Rogers just like Cogeco, shaw, comcast were all just buying bandwith and internet services from @home which was 'adequate' for Rogers not perfect but good enough, now they all need to find a new provider and for rogers they are buying it from Teleglobe.net so basically rogers is still a middle man. Teleglobe are known as 'Cheap Internet' if you think @home was bad, things will get worse much worse with Teleglobe.net
In just two days my mail and news access went from an average of 80ms with @home to 380ms with teleglobe with %17 packet loss. For a national Canadian ISP broadband provider, rogers still does not have an internet gateway so for me who's in Ottawa I have to go through Buffalo and NY and back to T.O. before accessing my mail news and web. This sux ass big time. On top of that Binaries and newsgroups are running at %1 or %2 completion and have a retention of 3/days max. So for 1/2 Million customers newsgroups are useless.

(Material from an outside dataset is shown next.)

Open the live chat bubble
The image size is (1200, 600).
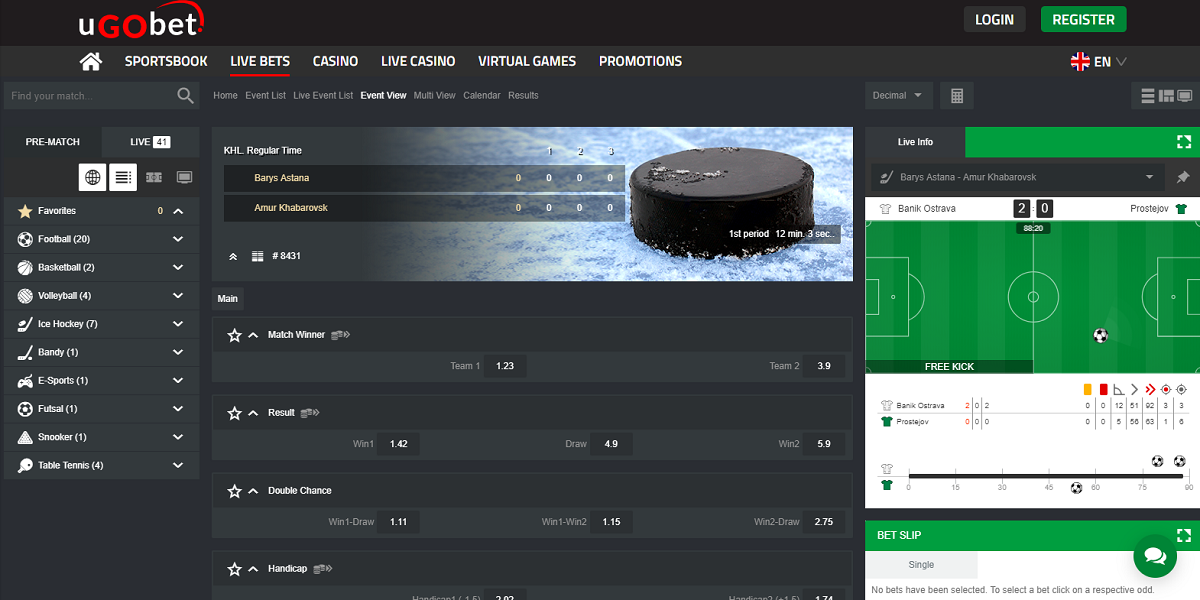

Rogers has over 550,000 (total) customers in Canada and I can't get better than 380ms latency and %1 or %2 binariy completion and 3/day retention and have to go through NY and T.O. to get my mail news and web.
I just don't understand the mindset of rogers suits, how in the F*$&%ng hell can they go with Teleglobe when even Teleglobe says that they won't have their fiber optic network completed before 2004. The should have went with UUNET who Guarantees 85ms latency or less for north america and if you go and look at their latency map for north america it's never higher than 55ms. UUNET already has two OC12 fiber optic lines going to/from Ottawa, Toronto and to NY for the Internet Gateway. UUNet already has PoP's (points of presence) in 61 locations in Canada, In Ottawa, Toronto, Montreal ect. It would not be difficult at all to get a broadband hub in those locations and have the abilitity to have dial up on top of that. But NOOOOOO Rogers had to go with a cheap unreliable unfinished netowrk with Teleglobe and pocket the rest.
Thank you Rogers you nitwits. We are back in the stoneage of broadband internet and service is now no better than dial up.